* [DIRECTION] Rewrite the items below, replacing "Where should I click to" with "Where do I click to" and keeping everything else the same. Omit the pictures from your output.
* Start GIVEN RECORDS *
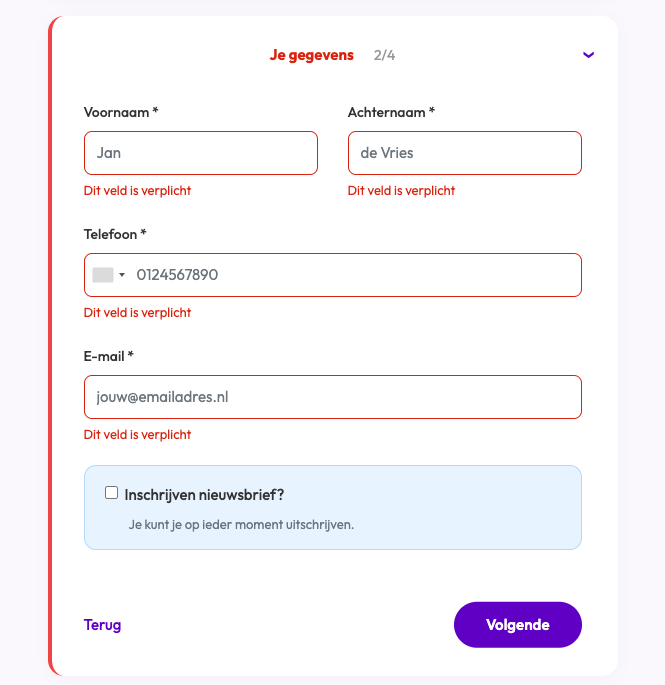This screenshot has width=665, height=685.
Task: Click the error message under Voornaam
Action: (137, 191)
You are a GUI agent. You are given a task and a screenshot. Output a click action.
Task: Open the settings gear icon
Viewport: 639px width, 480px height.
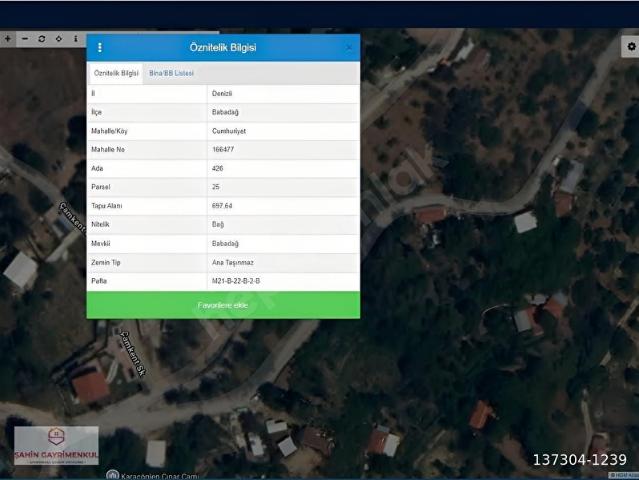point(631,46)
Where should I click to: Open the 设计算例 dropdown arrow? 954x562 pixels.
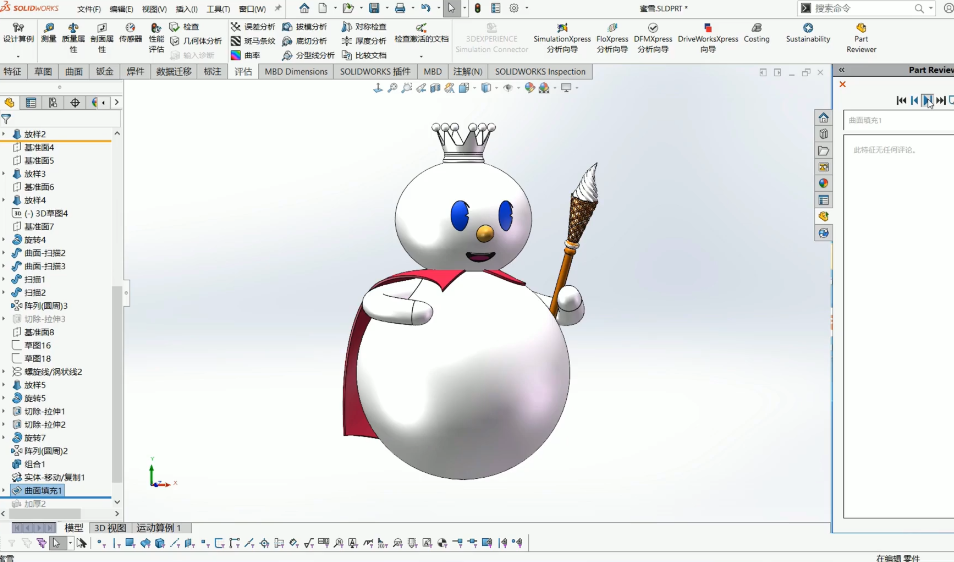pos(18,57)
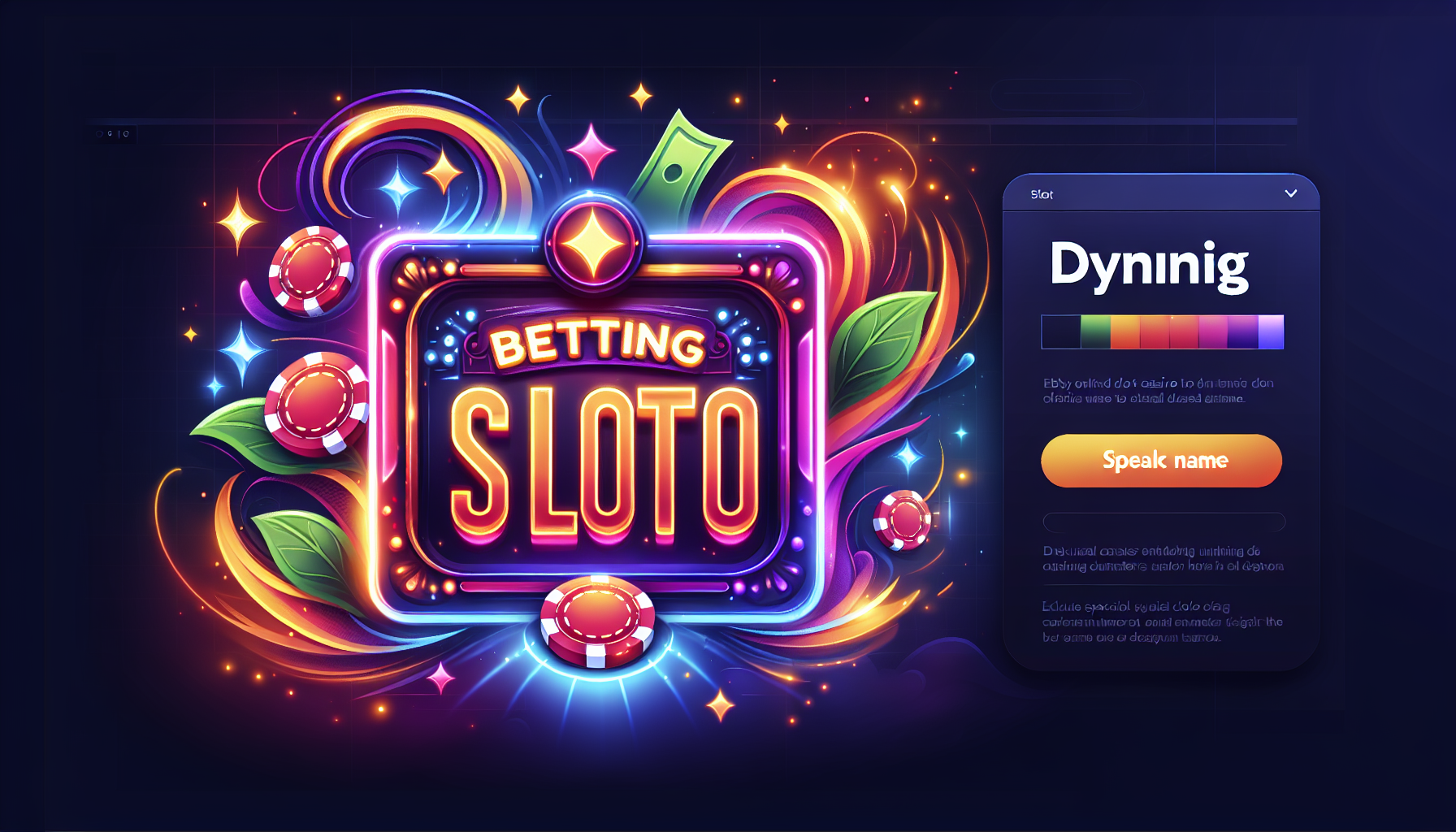The width and height of the screenshot is (1456, 832).
Task: Select the green color swatch
Action: tap(1095, 332)
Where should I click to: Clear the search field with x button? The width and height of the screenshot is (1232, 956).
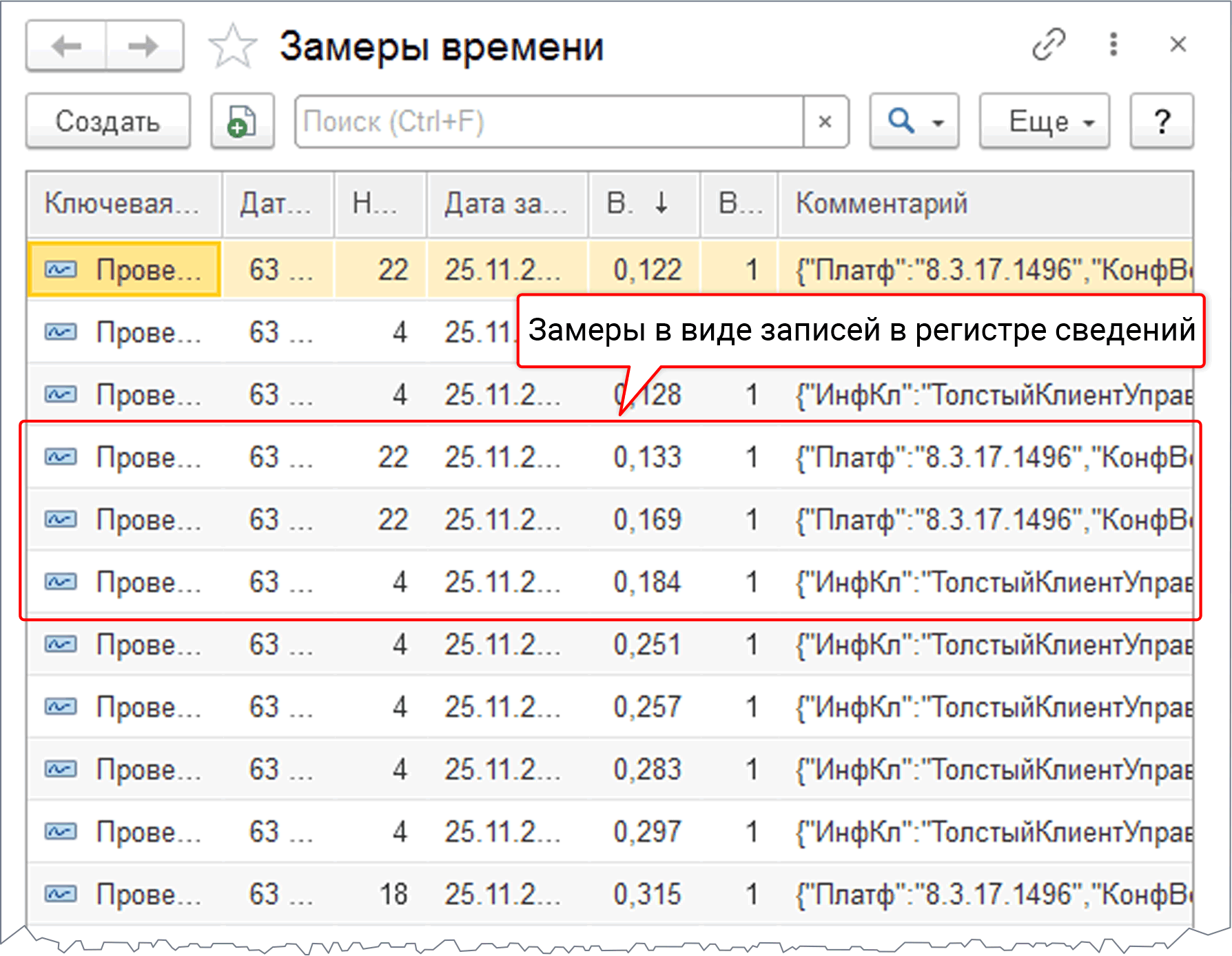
* End GIVEN RECORDS *
* [WRITTEN ANSWER]
This screenshot has width=665, height=685.
Task: Click the error message under Voornaam
Action: (137, 191)
You are a GUI agent. You are given a task and a screenshot. Output a click action.
Task: Open the settings gear icon
Viewport: 639px width, 480px height.
point(631,46)
Where do I click to: Open the 设计算例 dropdown arrow? 954x562 pixels.
pos(18,57)
The width and height of the screenshot is (1456, 832).
Task: Select the green color swatch
Action: tap(1095, 332)
Where do I click to: Clear the search field with x button? The width and height of the screenshot is (1232, 956).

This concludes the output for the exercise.